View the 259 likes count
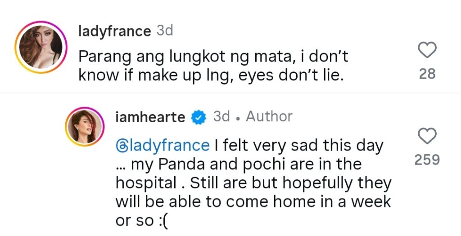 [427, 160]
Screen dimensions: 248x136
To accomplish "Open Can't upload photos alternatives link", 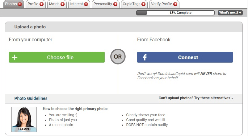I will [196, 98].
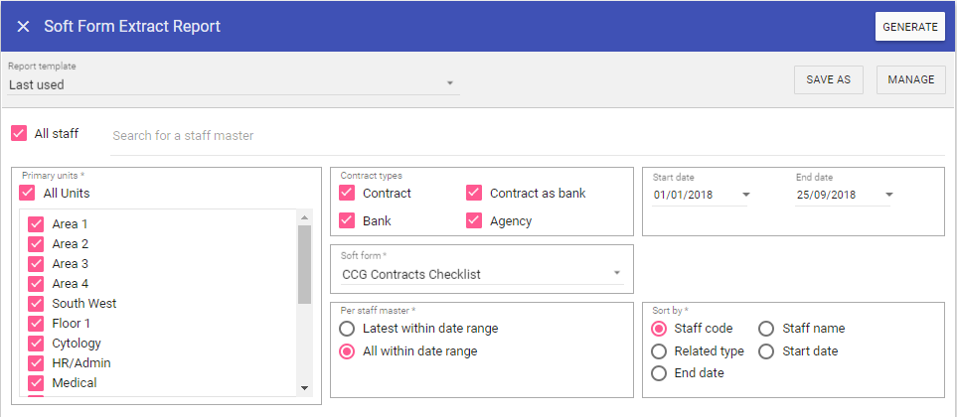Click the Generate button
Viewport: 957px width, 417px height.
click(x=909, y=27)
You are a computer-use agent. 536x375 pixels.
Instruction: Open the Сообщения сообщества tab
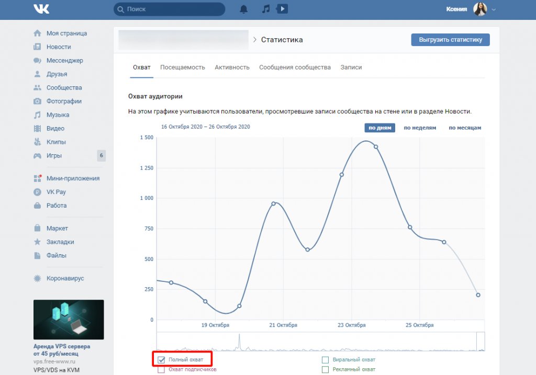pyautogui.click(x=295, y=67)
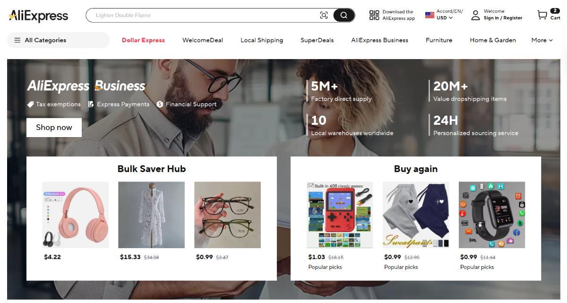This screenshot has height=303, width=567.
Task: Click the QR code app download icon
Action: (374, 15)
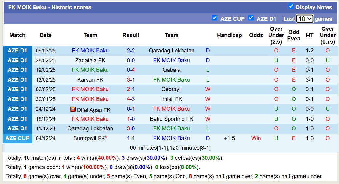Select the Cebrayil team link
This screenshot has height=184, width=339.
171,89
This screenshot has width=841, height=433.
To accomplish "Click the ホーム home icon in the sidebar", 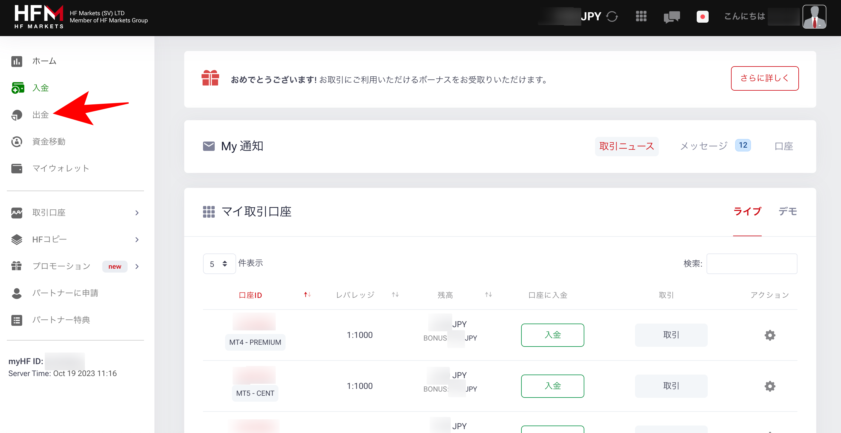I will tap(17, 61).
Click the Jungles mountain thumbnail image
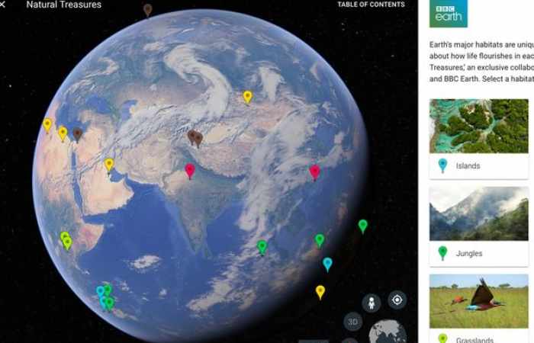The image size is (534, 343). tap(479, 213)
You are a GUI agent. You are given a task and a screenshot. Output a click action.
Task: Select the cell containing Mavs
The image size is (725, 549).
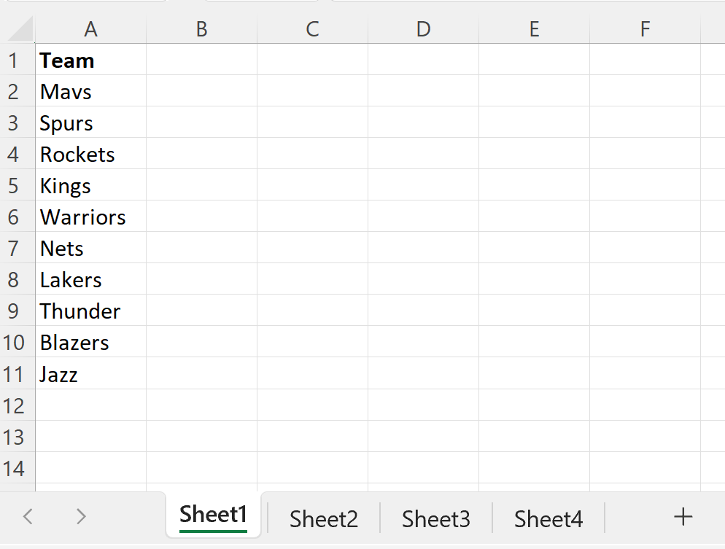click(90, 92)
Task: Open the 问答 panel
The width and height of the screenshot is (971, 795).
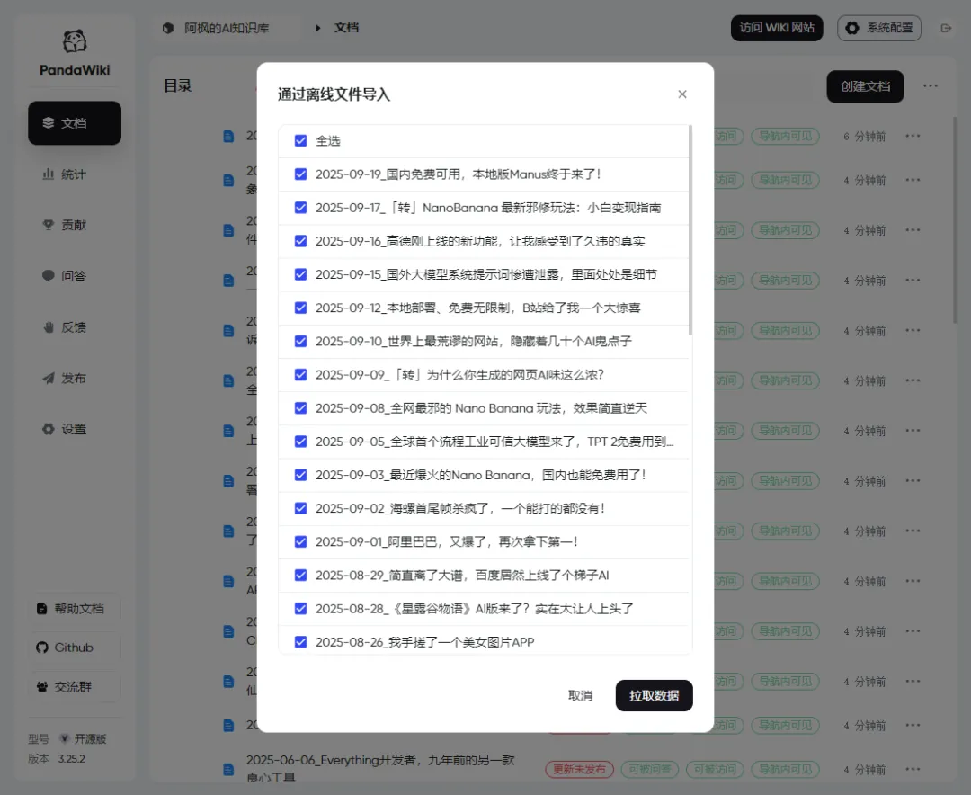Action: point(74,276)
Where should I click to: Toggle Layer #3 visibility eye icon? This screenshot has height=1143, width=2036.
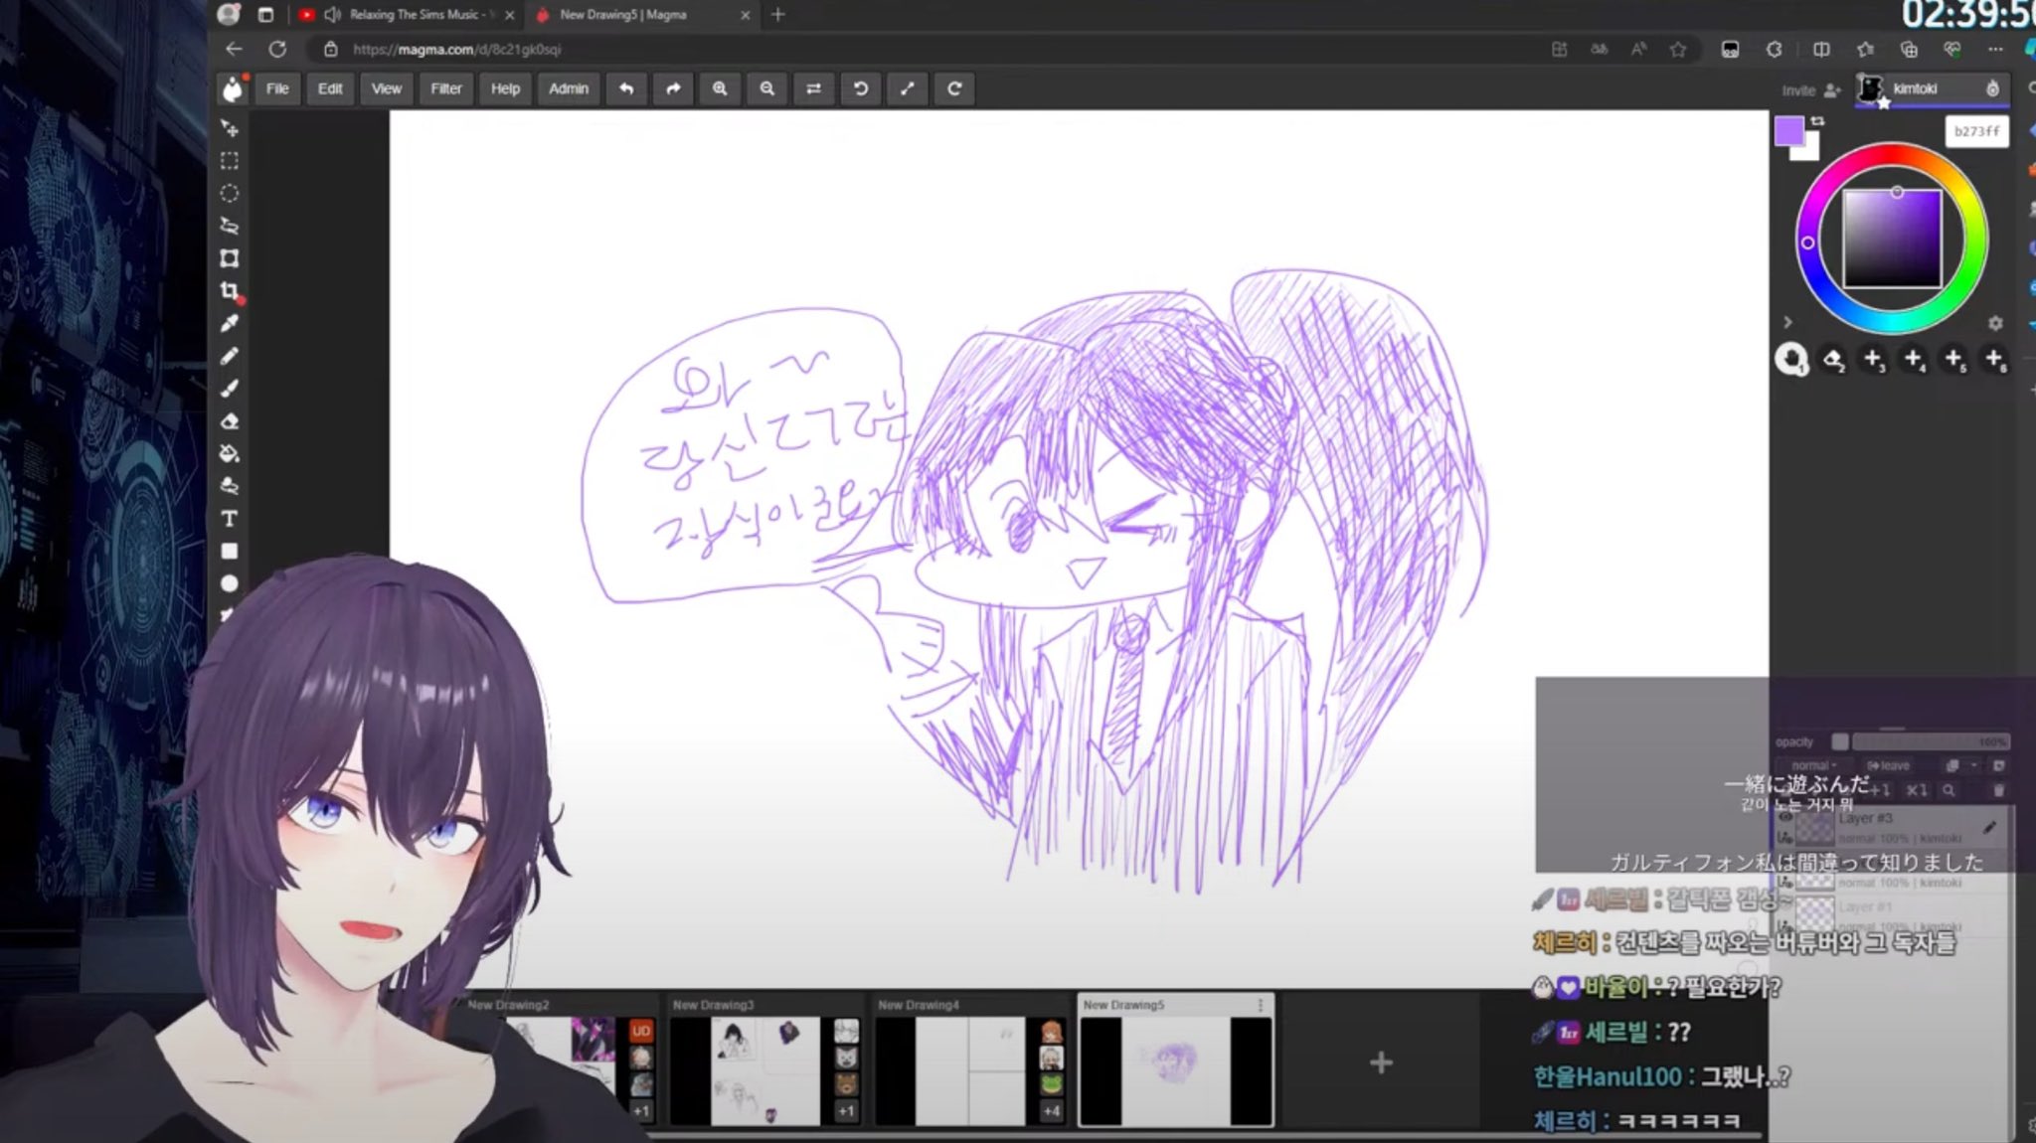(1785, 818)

.....

BRIEF - Begin at the line of the entries that contains "Where should I" and continue through the end of the entries. Output those lines as a JSON list of strings, one string per line, omitting blank lines and leaving out the pictures.

RESULT -
[
  "Where should I click to: Toggle Layer #3 visibility eye icon? This screenshot has height=1143, width=2036.",
  "(1785, 818)"
]